All that freaked me right the hell out. There’s something faintly sociopathic about arguing a point of view when whoever or whatever is arguing can make no distinction between fact, opinion, and punchline. Project Debater puts words in an order we listeners recognize. That might be information, but it’s not knowledge. Watching the luminous blue light on the onstage screen pretending to be Project Debater, I kept remembering what Deckard says in Blade Runner when he finds out Rachel is a replicant: How can it not know what it is?
But of course, Deckard didn’t know what he—it?—was, either. It’s entirely possible that the people who sit near me at work don’t think I know what humor is, and wish I would stop with all the puns. One of the central problems of philosophy is how we know what we think we know, and whether we can trust that knowledge. Who am I to accuse Project Debater’s vast, distributed algorithmic system of inauthenticity?
So, the results of the debate: Intelligence Squared polls the audience before and after its debates, and counts the winner as whichever side shifted more people to that perspective. By that count, Natarajan was the clear victor. He’d started deep in the red, with only 13 percent in the “no” column, and ended with 30 percent. A few minutes after it was all over, I huddled with Dario Gil, the director of IBM Research. “I thought it went great,” he said. “One of the issues we’ve struggled with over the past year is getting the polarity right”—that is, making sure that all the evidence Project Debater comes up with is on the same side. That night, everything was.

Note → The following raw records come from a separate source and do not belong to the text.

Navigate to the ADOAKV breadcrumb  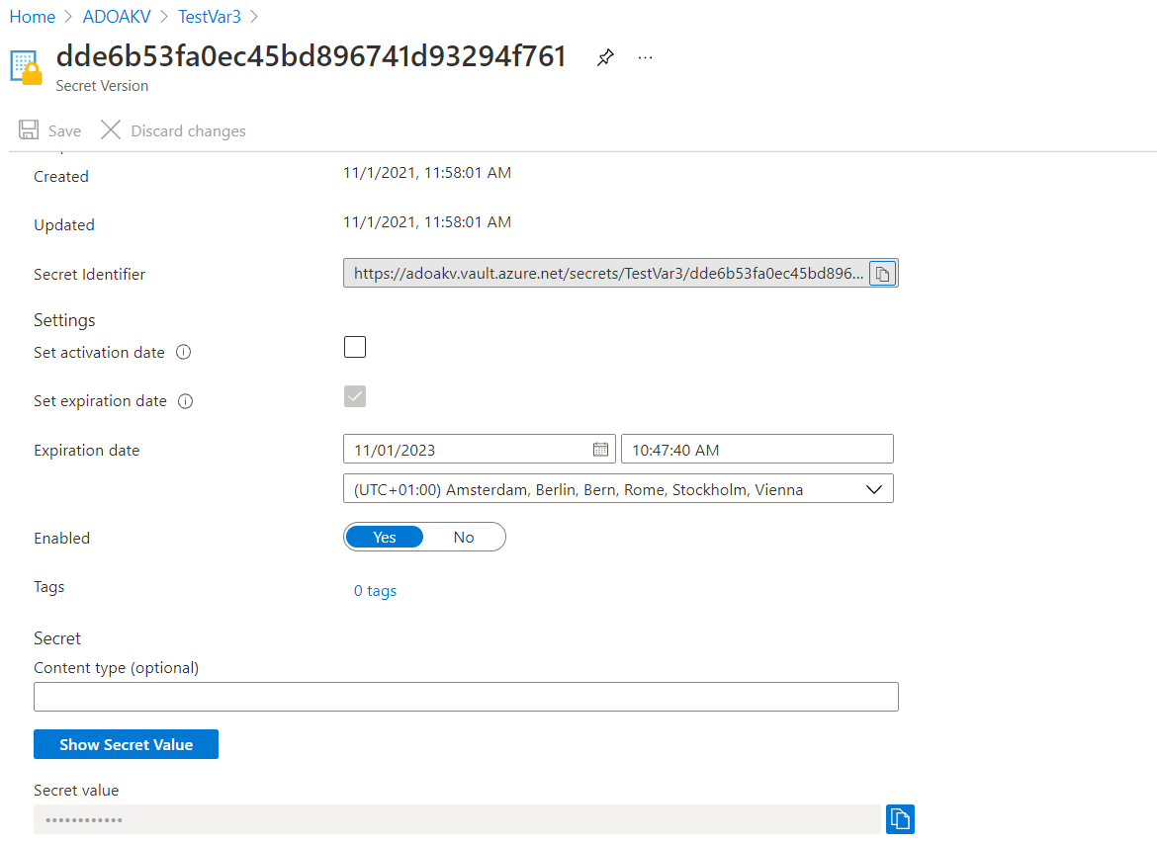(116, 16)
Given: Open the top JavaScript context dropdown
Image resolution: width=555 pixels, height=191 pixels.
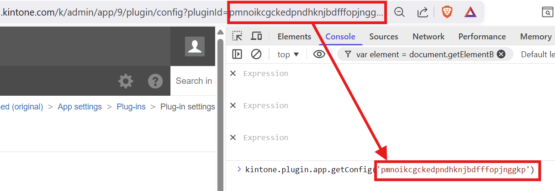Looking at the screenshot, I should pos(288,55).
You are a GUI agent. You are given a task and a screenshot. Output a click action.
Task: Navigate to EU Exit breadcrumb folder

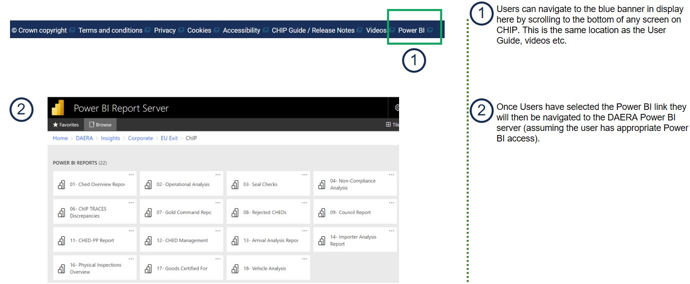coord(169,138)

And that’s how Project Debater isn’t a replicant. More real than real isn’t the goal here—at all. “We really lean into the ability to construct coherent arguments supported by evidence,” Gil said. The point isn’t to debate harder and harder issues—“You control a trolley that will kill one person or five people; what do you do?” or maybe “Resolved: I’ll Tell You About My Mother.” For IBM, debates are just a StarCraft II battlefield to test the soul of a new machine. “In the end, it’s about working with us, and it’s useful to know that this thing is not a human,” Gil said. But whether you’ll ever want a combative little buddy in your phone, making a case for or against some course of action? Well … that’s arguable.